Stored records
◆ ◆ ◆ ◆ ◆ ◆ ◆
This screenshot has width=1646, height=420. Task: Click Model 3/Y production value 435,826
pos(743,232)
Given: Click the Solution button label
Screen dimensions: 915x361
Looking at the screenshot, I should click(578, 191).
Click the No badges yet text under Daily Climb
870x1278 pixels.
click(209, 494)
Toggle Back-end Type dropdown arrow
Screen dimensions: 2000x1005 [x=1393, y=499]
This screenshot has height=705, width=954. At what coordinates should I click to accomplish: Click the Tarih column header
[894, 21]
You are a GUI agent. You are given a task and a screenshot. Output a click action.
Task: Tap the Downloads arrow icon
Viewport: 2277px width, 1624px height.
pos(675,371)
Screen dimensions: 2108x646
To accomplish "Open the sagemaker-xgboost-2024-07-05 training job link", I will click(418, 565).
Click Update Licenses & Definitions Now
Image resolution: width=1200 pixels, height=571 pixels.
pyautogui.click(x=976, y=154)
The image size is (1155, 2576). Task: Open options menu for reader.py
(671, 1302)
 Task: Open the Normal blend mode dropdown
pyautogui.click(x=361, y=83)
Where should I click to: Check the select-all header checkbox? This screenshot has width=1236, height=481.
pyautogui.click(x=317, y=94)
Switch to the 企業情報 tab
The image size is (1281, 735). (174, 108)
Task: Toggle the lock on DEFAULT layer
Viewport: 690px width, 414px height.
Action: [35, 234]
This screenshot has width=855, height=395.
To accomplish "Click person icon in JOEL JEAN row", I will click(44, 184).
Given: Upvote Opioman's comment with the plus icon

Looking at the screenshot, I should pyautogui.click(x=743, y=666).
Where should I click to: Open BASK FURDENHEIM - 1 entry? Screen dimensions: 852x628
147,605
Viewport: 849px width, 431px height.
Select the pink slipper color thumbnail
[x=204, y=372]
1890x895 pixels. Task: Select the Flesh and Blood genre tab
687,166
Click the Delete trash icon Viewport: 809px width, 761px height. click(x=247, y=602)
◆ ◆ ◆ ◆ ◆ ◆ ◆
* **Assignment**: The output must consist solely of the lines from the first line of the records through the line containing "This screenshot has width=855, height=395.", reproduced exactly.

* **Task solution**:
This screenshot has width=1646, height=420. Task: Click Model 3/Y production value 435,826
pos(743,232)
Given: Click the Solution button label
Screen dimensions: 915x361
Looking at the screenshot, I should click(578, 191).
Click the No badges yet text under Daily Climb
870x1278 pixels.
click(209, 494)
Toggle Back-end Type dropdown arrow
Screen dimensions: 2000x1005 [x=1393, y=499]
This screenshot has height=705, width=954. At what coordinates should I click to accomplish: Click the Tarih column header
[894, 21]
You are a GUI agent. You are given a task and a screenshot. Output a click action.
Task: Tap the Downloads arrow icon
Viewport: 2277px width, 1624px height.
pos(675,371)
Screen dimensions: 2108x646
To accomplish "Open the sagemaker-xgboost-2024-07-05 training job link", I will click(418, 565).
Click Update Licenses & Definitions Now
Image resolution: width=1200 pixels, height=571 pixels.
pyautogui.click(x=976, y=154)
The image size is (1155, 2576). Task: Open options menu for reader.py
(671, 1302)
 Task: Open the Normal blend mode dropdown
pyautogui.click(x=361, y=83)
Where should I click to: Check the select-all header checkbox? This screenshot has width=1236, height=481.
pyautogui.click(x=317, y=94)
Switch to the 企業情報 tab
The image size is (1281, 735). (174, 108)
Task: Toggle the lock on DEFAULT layer
Viewport: 690px width, 414px height.
Action: [35, 234]
This screenshot has width=855, height=395.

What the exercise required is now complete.